==== Records shown ====

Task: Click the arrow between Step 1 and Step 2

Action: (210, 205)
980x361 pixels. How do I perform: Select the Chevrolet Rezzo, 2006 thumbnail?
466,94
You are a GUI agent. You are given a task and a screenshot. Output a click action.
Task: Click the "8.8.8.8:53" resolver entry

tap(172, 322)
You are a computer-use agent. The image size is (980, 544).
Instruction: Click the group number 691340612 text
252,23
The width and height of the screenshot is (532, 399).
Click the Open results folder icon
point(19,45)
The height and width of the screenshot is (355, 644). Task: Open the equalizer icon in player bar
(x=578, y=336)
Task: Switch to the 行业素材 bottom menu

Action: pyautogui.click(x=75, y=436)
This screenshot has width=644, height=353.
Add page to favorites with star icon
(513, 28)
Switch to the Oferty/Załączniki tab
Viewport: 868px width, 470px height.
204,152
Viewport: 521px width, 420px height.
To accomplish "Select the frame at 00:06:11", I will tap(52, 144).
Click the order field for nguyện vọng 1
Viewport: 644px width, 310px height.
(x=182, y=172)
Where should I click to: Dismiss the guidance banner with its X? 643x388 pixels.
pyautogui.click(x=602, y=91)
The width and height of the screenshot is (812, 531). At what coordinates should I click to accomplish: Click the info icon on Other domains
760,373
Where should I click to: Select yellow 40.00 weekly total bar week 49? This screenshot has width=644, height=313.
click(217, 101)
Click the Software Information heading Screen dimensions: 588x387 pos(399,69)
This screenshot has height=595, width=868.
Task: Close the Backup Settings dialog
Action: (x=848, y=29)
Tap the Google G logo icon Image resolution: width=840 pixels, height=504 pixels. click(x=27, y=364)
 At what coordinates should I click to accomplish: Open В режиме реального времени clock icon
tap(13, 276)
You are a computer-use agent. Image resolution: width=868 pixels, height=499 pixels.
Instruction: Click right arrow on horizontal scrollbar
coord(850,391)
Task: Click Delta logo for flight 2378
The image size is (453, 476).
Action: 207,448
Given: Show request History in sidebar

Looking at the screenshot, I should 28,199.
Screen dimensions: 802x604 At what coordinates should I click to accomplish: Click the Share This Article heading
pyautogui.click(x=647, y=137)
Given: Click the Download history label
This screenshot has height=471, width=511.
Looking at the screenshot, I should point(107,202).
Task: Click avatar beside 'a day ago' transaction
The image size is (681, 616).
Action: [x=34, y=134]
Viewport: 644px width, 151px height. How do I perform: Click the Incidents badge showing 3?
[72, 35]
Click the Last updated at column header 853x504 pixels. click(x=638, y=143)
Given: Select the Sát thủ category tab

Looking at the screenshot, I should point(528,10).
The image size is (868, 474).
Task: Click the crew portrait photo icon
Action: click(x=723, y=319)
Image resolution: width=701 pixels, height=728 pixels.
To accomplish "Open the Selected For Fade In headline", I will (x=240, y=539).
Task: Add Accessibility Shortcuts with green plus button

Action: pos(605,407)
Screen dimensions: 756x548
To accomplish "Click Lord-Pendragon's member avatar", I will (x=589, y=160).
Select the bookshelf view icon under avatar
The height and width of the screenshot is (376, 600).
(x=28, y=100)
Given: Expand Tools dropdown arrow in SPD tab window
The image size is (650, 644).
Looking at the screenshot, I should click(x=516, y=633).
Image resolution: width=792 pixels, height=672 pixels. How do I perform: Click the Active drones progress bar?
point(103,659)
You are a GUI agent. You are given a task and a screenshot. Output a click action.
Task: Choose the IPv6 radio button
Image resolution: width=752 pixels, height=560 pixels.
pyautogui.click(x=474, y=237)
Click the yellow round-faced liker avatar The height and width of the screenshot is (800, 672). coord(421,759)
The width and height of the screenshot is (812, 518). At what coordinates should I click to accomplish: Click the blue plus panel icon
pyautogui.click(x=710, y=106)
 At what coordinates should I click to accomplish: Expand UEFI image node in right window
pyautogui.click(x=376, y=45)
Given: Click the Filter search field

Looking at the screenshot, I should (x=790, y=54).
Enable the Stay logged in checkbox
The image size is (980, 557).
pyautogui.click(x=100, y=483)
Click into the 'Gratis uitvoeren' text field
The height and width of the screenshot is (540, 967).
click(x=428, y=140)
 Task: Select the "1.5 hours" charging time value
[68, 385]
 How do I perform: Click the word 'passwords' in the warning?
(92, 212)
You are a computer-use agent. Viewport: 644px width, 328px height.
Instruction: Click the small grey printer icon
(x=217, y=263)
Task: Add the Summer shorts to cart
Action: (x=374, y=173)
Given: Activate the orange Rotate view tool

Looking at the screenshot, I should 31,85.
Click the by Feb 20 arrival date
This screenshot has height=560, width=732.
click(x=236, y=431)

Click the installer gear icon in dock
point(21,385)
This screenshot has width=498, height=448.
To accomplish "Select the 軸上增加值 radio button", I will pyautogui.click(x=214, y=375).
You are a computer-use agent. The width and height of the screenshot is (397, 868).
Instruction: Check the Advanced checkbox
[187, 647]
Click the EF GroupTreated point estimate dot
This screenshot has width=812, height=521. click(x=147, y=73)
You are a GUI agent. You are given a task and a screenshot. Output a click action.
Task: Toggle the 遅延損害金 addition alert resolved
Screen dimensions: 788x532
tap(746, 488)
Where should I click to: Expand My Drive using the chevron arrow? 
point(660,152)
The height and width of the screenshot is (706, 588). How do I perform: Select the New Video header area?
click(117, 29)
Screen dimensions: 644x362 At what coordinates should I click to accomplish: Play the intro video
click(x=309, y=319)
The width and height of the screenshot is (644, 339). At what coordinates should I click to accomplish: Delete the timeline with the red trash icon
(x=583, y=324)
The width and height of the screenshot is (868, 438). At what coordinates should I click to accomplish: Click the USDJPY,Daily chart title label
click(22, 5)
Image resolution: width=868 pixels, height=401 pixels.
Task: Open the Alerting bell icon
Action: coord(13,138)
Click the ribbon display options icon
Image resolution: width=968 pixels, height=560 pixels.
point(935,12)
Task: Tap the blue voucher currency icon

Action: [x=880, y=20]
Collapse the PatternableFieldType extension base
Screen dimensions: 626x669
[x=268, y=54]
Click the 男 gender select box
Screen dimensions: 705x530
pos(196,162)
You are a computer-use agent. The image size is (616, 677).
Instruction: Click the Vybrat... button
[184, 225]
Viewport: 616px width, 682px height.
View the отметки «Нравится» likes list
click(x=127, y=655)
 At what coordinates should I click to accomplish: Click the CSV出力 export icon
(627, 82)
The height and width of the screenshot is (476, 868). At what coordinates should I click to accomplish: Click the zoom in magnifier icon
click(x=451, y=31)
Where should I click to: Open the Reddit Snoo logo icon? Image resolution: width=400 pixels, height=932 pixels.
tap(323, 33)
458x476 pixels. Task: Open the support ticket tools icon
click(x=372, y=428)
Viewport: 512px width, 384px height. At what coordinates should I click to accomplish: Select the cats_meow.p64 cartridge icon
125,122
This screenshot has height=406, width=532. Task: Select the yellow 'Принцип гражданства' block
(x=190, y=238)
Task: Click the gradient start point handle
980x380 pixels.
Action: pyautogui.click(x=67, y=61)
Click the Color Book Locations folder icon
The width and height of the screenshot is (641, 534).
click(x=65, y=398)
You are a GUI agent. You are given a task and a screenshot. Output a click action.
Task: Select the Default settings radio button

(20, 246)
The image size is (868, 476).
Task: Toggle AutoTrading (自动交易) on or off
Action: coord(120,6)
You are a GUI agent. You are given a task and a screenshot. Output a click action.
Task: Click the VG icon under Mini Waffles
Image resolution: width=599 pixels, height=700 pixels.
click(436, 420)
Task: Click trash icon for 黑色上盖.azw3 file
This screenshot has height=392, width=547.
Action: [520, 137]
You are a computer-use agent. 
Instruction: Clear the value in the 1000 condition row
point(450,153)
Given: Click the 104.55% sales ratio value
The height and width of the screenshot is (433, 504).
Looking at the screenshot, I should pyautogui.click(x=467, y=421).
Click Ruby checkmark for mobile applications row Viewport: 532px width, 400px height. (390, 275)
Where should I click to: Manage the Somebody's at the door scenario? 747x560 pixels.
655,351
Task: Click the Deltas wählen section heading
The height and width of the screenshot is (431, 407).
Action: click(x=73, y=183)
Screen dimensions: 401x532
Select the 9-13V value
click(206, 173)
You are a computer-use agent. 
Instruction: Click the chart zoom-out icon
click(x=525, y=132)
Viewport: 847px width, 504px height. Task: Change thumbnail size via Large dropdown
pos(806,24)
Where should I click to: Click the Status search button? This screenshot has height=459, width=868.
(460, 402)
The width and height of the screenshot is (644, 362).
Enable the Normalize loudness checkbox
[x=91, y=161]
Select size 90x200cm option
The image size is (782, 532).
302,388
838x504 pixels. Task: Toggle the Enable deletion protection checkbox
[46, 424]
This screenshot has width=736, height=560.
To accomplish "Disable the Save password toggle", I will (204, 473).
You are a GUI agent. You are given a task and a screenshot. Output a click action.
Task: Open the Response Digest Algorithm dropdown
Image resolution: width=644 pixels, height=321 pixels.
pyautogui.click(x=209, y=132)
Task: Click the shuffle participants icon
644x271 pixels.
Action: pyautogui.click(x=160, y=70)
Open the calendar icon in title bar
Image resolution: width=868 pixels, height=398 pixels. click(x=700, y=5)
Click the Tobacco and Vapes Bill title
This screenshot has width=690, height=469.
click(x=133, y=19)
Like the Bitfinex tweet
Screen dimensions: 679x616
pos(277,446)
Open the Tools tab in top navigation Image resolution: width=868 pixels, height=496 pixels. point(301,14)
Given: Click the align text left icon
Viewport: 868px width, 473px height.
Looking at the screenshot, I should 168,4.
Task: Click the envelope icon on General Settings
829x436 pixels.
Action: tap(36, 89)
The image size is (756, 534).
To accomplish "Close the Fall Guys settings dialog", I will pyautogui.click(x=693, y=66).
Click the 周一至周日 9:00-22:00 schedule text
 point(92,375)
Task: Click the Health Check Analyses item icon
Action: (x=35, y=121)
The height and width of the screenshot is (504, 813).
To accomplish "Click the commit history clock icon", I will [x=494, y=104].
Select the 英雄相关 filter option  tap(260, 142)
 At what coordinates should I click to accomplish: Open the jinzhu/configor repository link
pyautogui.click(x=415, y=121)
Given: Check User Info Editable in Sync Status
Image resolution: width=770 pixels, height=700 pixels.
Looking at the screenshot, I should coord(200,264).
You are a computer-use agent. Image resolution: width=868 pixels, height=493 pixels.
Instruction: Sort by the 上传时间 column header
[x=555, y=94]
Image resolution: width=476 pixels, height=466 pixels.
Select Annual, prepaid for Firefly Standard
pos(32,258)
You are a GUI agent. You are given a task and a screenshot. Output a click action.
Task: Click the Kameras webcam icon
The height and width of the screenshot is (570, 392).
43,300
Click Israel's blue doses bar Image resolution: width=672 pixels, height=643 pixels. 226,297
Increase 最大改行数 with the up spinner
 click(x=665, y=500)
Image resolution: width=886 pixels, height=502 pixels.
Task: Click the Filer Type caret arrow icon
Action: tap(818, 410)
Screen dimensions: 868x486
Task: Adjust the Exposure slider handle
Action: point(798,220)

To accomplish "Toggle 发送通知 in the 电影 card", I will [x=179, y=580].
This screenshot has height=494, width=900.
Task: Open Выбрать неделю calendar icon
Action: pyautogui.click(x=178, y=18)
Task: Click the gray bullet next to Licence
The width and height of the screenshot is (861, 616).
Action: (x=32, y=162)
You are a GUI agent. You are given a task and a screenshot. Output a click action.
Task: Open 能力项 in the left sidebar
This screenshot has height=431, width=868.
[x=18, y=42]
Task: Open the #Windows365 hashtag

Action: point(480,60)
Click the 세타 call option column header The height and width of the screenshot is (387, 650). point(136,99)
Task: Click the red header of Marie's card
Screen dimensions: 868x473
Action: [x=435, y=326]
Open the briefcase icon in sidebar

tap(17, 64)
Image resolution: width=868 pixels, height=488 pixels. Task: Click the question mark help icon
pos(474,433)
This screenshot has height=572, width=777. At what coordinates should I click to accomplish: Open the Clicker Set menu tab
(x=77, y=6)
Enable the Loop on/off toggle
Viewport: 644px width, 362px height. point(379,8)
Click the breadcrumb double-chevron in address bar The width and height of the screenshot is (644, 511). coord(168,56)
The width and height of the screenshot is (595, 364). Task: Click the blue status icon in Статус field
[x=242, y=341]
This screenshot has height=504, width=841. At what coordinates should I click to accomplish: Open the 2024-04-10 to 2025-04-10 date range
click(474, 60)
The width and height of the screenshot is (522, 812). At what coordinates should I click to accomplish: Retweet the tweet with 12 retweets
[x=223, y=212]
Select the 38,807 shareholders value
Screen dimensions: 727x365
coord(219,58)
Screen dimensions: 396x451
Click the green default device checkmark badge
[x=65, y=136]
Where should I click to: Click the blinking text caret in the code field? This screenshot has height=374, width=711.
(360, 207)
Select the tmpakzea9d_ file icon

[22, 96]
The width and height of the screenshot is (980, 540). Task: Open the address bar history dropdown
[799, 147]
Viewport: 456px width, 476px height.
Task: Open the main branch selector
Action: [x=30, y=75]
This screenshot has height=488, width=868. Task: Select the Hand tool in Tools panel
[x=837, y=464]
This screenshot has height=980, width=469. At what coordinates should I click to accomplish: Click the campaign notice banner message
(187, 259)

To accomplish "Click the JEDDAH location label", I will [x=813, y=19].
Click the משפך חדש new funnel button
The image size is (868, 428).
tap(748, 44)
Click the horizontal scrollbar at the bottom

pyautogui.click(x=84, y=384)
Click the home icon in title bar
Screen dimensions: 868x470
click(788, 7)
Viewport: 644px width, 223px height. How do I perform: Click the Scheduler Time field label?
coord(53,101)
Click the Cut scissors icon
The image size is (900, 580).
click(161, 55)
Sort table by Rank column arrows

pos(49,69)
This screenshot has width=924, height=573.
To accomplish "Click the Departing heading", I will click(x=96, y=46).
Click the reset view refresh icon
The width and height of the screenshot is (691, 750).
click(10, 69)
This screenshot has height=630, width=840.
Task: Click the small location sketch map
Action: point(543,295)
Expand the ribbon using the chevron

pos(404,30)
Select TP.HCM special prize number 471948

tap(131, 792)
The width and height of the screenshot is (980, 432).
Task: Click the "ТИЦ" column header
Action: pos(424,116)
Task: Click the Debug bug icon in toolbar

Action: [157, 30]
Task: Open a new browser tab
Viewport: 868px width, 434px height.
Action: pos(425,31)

====

> **Task description**:
Each line above where the word "computer" occurs should be returned in full.

> **Task response**:
You are a computer-use agent. The image size is (980, 544).
You are a computer-use agent. Image resolution: width=868 pixels, height=499 pixels.
You are a computer-use agent. Viewport: 644px width, 328px height.
You are a computer-use agent. The width and height of the screenshot is (397, 868).
You are a computer-use agent. The image size is (616, 677).
You are a computer-use agent. 
You are a computer-use agent. 
You are a computer-use agent. Image resolution: width=868 pixels, height=493 pixels.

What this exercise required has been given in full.